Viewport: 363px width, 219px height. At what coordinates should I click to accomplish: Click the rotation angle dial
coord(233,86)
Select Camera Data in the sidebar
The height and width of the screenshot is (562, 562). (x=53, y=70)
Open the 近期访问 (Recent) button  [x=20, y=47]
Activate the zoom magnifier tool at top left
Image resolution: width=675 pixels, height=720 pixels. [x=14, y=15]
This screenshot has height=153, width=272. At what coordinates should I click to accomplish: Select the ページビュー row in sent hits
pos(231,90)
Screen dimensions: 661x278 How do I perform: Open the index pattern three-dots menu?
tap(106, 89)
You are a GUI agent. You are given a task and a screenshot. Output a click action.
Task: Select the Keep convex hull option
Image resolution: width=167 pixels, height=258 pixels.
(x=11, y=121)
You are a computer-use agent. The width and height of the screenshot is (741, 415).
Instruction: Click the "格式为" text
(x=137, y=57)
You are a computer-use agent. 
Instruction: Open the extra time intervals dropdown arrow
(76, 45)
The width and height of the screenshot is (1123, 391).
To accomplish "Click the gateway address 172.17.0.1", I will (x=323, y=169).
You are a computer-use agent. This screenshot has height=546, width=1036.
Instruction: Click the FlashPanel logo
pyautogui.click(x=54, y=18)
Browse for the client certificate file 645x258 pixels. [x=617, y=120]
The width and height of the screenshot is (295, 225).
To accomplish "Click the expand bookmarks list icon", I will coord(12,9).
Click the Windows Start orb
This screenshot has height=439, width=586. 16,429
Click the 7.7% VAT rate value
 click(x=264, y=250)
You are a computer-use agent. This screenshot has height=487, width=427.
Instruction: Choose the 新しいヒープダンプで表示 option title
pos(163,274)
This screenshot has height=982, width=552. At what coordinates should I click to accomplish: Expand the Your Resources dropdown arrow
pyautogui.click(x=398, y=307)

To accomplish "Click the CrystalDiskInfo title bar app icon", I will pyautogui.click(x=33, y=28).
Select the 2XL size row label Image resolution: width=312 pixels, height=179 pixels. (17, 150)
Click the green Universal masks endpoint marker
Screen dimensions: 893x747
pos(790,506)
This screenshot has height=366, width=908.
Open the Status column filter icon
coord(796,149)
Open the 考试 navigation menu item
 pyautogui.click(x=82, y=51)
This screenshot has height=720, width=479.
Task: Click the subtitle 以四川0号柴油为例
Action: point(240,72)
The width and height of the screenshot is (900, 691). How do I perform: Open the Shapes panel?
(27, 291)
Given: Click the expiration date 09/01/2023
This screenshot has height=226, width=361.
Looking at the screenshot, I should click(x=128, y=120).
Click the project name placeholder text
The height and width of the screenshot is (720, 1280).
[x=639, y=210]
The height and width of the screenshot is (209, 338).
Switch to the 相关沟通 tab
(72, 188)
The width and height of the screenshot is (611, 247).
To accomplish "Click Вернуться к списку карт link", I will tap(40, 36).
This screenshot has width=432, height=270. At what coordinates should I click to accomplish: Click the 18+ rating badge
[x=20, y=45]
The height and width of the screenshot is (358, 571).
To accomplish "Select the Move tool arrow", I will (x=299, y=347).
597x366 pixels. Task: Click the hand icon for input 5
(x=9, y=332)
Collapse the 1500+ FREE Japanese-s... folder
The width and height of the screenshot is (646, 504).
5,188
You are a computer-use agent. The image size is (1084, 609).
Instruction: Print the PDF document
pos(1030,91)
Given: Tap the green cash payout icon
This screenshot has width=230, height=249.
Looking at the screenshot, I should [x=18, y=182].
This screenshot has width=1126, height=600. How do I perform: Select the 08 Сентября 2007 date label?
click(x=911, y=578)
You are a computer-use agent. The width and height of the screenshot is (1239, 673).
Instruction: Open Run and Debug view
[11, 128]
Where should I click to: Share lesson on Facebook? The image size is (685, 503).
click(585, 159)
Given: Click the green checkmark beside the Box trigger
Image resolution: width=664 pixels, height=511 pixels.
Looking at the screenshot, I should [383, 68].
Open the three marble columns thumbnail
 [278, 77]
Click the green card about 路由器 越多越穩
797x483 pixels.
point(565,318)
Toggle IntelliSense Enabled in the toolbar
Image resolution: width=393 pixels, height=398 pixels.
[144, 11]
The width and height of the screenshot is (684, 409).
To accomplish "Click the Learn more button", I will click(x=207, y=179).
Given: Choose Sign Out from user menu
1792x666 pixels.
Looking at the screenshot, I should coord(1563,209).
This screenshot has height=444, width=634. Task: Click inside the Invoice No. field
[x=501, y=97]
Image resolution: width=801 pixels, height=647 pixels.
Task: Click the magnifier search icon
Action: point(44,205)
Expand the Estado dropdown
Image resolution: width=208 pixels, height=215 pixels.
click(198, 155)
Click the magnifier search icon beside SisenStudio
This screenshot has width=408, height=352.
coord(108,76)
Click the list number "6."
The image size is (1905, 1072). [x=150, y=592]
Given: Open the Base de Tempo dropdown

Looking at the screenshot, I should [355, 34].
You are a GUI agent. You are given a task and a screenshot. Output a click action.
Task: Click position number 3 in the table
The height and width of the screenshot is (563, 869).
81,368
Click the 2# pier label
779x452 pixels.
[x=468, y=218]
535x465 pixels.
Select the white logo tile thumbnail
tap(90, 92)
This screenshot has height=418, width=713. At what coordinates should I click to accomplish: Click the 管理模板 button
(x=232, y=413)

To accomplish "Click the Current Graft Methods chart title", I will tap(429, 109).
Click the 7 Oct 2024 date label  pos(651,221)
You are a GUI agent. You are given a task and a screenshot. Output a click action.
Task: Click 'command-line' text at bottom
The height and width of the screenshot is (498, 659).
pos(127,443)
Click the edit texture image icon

#### [Try it]
Looking at the material above, please copy exactly every line from its first line through the line containing "is (741, 415).", with both ends included and nothing else.

#### [Task result]
Viewport: 363px width, 219px height. At what coordinates should I click to accomplish: Click the rotation angle dial
coord(233,86)
Select Camera Data in the sidebar
The height and width of the screenshot is (562, 562). (x=53, y=70)
Open the 近期访问 (Recent) button  [x=20, y=47]
Activate the zoom magnifier tool at top left
Image resolution: width=675 pixels, height=720 pixels. [x=14, y=15]
This screenshot has height=153, width=272. At what coordinates should I click to accomplish: Select the ページビュー row in sent hits
pos(231,90)
Screen dimensions: 661x278 How do I perform: Open the index pattern three-dots menu?
tap(106, 89)
You are a GUI agent. You are given a task and a screenshot. Output a click action.
Task: Select the Keep convex hull option
Image resolution: width=167 pixels, height=258 pixels.
(x=11, y=121)
You are a computer-use agent. The width and height of the screenshot is (741, 415).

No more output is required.